|Satsuma mandarin (Citrus unshiu Marc.) is an important citrus commodity grown in the Gulf Coast area of Alabama. Mandarins are regarded as a valued part of a nutritious diet and health benefits are attributed to vitamin C, folate, dietary fiber, minerals as well as many phytochemicals including flavonoids, carotenoids and phenolic acids. However, mandarin fruit are highly perishable with a potential storage life of 2-4 weeks. Currently, little is known about the optimal postharvest practices for these fruit and there is an extensive need to develop advanced postharvest treatments to maintain high quality fruit during the storage and marketing period. Despite numerous advances achieved in postharvest biotechnology in ameliorating commodity losses associated with
postharvest decay, much of the nutritional value as well as the sensory quality of mandarin fruit can be lost as a result of current postharvest handling practices, which were developed primarily to maintain acceptable visual appearance with less regard to other quality aspects such as flavor and nutritional value. Although synthetic fungicides are effective in suppressing postharvest pathogen decay, public concerns regarding fungicide residue and development of pathogen resistance have stimulated the need for reduction of postharvest chemical use and for developing alternative non-chemical technologies. This led to the identification of trans-resveratrol (3,4’,5-trihydroxystilbene), which is responsible for resistance of grapevines to fungal diseases, as a possible candidate in this regard.

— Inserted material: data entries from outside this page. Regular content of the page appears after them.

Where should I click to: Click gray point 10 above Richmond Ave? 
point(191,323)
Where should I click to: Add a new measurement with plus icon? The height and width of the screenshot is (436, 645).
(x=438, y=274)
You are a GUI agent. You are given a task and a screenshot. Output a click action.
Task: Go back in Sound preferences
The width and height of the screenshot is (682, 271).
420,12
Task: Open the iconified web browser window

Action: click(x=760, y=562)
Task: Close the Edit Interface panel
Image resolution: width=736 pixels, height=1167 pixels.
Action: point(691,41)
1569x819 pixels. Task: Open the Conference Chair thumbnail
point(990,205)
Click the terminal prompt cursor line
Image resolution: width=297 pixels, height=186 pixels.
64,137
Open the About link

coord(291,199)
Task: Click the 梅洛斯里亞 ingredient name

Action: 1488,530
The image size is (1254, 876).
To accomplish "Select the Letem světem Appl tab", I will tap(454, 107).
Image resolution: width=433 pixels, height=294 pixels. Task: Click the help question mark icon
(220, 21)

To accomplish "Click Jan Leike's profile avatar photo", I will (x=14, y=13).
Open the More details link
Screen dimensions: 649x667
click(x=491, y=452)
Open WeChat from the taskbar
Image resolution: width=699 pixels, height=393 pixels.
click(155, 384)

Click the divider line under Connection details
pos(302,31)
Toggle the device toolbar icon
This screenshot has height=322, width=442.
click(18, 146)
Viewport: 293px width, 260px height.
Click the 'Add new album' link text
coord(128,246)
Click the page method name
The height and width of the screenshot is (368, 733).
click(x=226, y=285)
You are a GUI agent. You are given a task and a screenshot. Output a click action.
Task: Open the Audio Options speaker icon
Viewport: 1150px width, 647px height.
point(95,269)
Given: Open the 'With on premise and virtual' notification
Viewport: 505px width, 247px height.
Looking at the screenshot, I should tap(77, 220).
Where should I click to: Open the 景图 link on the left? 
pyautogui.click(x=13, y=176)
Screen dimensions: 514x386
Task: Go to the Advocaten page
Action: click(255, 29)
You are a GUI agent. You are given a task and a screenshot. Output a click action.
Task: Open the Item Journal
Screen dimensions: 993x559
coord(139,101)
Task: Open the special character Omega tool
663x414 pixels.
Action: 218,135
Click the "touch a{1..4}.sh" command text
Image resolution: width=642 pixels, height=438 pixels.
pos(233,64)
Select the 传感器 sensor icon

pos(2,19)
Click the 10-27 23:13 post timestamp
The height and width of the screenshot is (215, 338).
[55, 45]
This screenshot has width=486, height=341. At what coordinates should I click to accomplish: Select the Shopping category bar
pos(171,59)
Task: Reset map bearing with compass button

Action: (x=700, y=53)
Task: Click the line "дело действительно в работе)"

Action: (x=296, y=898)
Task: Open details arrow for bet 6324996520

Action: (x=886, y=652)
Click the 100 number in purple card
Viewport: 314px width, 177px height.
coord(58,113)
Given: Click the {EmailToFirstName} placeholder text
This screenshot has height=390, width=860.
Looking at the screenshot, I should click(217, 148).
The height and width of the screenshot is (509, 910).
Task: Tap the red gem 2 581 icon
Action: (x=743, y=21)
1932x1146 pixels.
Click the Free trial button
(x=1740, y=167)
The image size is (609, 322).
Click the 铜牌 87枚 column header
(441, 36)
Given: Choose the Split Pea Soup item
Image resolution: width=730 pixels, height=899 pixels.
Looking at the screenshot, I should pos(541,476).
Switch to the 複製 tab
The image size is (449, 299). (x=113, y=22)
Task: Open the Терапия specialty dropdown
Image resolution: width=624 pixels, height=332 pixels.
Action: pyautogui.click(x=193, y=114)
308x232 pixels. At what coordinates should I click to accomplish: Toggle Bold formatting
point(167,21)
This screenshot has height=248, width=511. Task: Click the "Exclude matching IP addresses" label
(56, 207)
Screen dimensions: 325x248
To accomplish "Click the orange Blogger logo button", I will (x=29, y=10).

In order to identify the most efficient means of providing nutritious and visually appealing fruit, a postharvest study was conducted to determine optimal dosage of trans-resveratrol (1.6x10-3M, 1.6x10-4M and 1.6x10-5M) and to compare its efficacy with a mixture of wax and Imazalil or tap water. Studies were conducted on external color attributes, total phenolics, total flavonoids, vitamin C, total carotenoids and free radical scavenging properties. Results from this study indicated that resveratrol treatment not only improved shelf life of fruit but also enhanced nutritional quality. Resveratrol (1.6x10-5M) had a significant effect on the total phenolic, ascorbic acid and total carotenoid content of fruit. A high correlation was also found between vitamin C content and antioxidant capacity determined by ABTS. Therefore, use of resveratrol as a natural fungicide offers a new simple and safe method to improve the shelf life and postharvest quality of mandarin fruit.